De patiënt die wij presenteren is een 20-jarige man die in februari op onze psychiatrische afdeling was opgenomen en die depressieve stemming, verlies van motivatie, hopeloosheid, angst, slaapstoornissen, en suïcidale gedachten meldde als depressieve symptomen.
Recente beeldvorming van de hersenen, evenals routine laboratoriumanalyses bij opname, waren onopvallend.

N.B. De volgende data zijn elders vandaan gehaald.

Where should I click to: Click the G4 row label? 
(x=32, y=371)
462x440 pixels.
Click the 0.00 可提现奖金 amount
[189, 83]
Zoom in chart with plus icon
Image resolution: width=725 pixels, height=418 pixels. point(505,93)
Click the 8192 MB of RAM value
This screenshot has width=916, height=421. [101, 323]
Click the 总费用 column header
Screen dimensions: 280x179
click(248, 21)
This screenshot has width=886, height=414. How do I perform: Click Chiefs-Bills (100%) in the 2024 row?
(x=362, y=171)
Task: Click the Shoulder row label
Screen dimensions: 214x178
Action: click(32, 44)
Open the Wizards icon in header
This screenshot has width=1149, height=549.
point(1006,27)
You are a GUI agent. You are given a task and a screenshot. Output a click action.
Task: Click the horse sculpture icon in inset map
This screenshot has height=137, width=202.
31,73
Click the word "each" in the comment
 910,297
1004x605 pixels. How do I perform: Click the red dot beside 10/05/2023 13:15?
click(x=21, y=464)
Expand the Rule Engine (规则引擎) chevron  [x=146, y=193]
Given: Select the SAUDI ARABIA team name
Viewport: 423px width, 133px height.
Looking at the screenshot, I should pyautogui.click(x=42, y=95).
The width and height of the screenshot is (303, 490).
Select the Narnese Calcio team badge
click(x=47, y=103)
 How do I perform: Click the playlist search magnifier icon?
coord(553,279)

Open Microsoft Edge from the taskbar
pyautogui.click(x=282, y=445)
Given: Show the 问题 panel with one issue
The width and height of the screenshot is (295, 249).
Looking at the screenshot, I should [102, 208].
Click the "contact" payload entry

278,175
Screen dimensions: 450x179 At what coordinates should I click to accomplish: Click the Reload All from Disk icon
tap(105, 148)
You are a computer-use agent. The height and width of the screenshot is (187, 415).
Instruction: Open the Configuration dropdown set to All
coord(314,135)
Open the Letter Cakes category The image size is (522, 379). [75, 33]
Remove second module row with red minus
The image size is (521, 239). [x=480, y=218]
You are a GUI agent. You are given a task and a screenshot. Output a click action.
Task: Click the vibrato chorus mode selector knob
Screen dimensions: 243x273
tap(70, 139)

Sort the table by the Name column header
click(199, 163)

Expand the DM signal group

Het was de eerste episode van een psychiatrische stoornis van de patiënt. Het begon oorspronkelijk met somatische symptomen en hun behandeling. Hij leed aan een orofaciale dyskinesie van onbekende oorsprong, spieratrofie van de rechter onderarm, en een alaire scapula aan de linkerkant, momenteel gediagnosticeerd als multifocale motorische neuropathie. De orofaciale dyskinesie werd eerst symptomatisch behandeld met tiapride vanaf juli het jaar voor de opname, wat hij goed verdroeg. Later, toen men dacht dat de bewegingen complex-focale aanvallen waren, werd de medicatie overgeschakeld op pregabaline, 150 mg per dag binnen 2 weken tijdens zijn verblijf in een externe kliniek in oktober. De patiënt meldde geen verdere co-medicatie op dat moment.
Vanaf het eerste voorschrift van pregabaline in oktober voelde de patiënt zich in toenemende mate depressief (visueel analoge schaal 4/10-5/10) en gedemotiveerd. Suïcidale gedachten verschenen voor het eerst in november. Deze bleven verergeren en leidden tot een zelfmoordpoging in december van het jaar vóór de opname; hij probeerde zichzelf te vergiftigen met hoge doses ibuprofen en aspirine na het nuttigen van alcohol. Hij kon geen uitlokkende factoren noemen en beschreef het incident als een volkomen onverwachte en irrationele daad. Hij werd gezien door zijn huisarts en opgevangen door zijn familie. Hij kreeg toen geen verdere klinische behandeling, maar kreeg antidepressiva voorgeschreven voor de opkomende stemmingsstoornis, te beginnen met het kalmerende mirtazapine 15 mg ’s nachts om verdere schadelijke impulsieve handelingen te voorkomen. Later werd het serotonerge middel citalopram toegevoegd om het gebrek aan motivatie aan te pakken, beginnend met 10 mg en oplopend tot 20 mg in de ochtend. Tiapride werd ook opnieuw gestart om de dyskinesie onder controle te houden.
Nadat de patiënt retrospectief duidelijk het begin van de pregabaline therapie in verband bracht met het begin van zijn depressieve symptomen tijdens verkenningen op onze afdeling, staakten we onmiddellijk het medicijn. Als gevolg daarvan meldde hij een snelle afname van depressieve symptomen, zijn stemming bleef stabiel en hij werd ontslagen. Tot dan toe werd niet aangenomen dat pregabaline de symptomen van de patiënt veroorzaakte, en zijn somatische problemen waren de focus van onderzoek en behandeling. Er zijn dus helaas geen objectieve follow-up schalen beschikbaar, maar alleen symptoombeschrijvingen. Zijn alcoholgebruik voorafgaand aan de zelfmoordpoging kan als een verstorende factor worden beschouwd. Echter, het terloops drinken voor het innemen van de drug veroorzaakte nooit suïcidale gedachten voorafgaand aan deze episode. De depressieve symptomen zelf begonnen pas toen met het medicament begonnen werd; alcohol kan dus een verergerend effect gehad hebben.